You are viewing a plain text version of this content. The canonical link for it is here.
Posted to dev@subversion.apache.org by Ben Collins-Sussman <su...@red-bean.com> on 2005/10/30 21:58:07 UTC

Repository Indexer demo (was Re: full text search source code, and change sets)

On Thu, 27 Oct 2005, Marcus Rueckert wrote:

> > sussman mentioned on irc and i think on the mailinglist to that they did
> > a integration of svn and pylucene via a post commit hook script.

OK, I cleaned it up, and the lucene-libsvn_fs demo works.  You can
check out the project here:

  http://svn.red-bean.com/repos/sussman/software/subversion/ReposIndexer

Here's the README file:

----------

This is a proof-of-concept: it demonstrates how one can hook up a
text-indexing engine with a subversion repository.

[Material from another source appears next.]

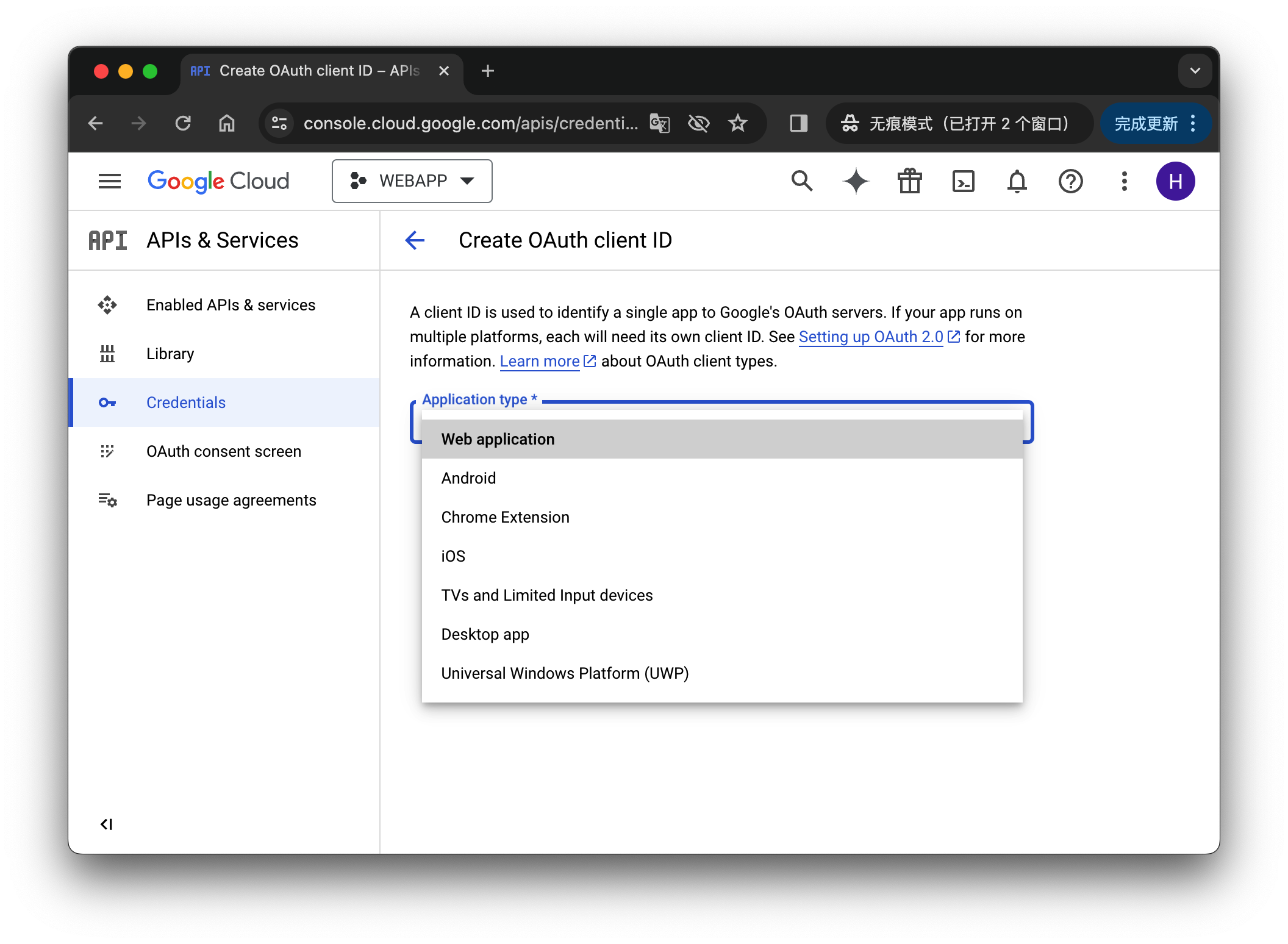
Task: Open the help question mark icon
Action: pos(1070,181)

Specifically, it connects the 'lupy' module
(http://divmod.org/projects/lupy) -- which is a python port of the
famous Lucene indexer, included in this package -- with calls to the
libsvn_fs python bindings.

---------------------------------------------------------------------
  DISCLAIMER: 'lupy' is now retired software.  You should be using
  'PyLunene' instead, located at http://pylucene.osafoundation.org/.
  Rumor is that it's very easy to convert a lupy application into a
  PyLucene one via simple search and replace.
---------------------------------------------------------------------

To try this demo:

1.  Make sure you have the subversion swig/python bindings installed.

    To verify this, enter the python interpreter and check that you
    can successfully run the command 'import svn.fs'.


2.  Create an index of a single revision (say, revision 1) by running
    the 'svn_index.py' script against some repository:

       $ ./svn_index.py /path/to/repos 1 myindex
       Indexing changed file: (1, /libsvn_delta/xml_parse.c)
        ...done.
       Indexing changed file: (1, /libsvn_delta/delta.h)
        ...done.
       Indexing changed file: (1, /libsvn_delta/path_driver.c)
        ...done.
       [...]

    This creates a directory 'myindex' containing indexed data of all
    the *.c and *.h changed paths in revision 1.  Ideally, we would
    want to index files that match other patterns.  And also, we'd
    probably want to index more than a single revision!


3.  Search the index for a term:

       $ ./svn_search.py "txdelta" myindex
       Found in (1, /libsvn_delta/compose_delta.c).

    Notice that each hit comes back as a (revision, path) pair.
    That's because the indexing script has declared each "key" to be
    of that form.


Presumably, one could develop this demo into a full-fledged
post-commit hook which indexes the changed paths of each newly created
revision, augmenting an ever-growing server-side index.  One could
also then write a nice CGI script to search the index.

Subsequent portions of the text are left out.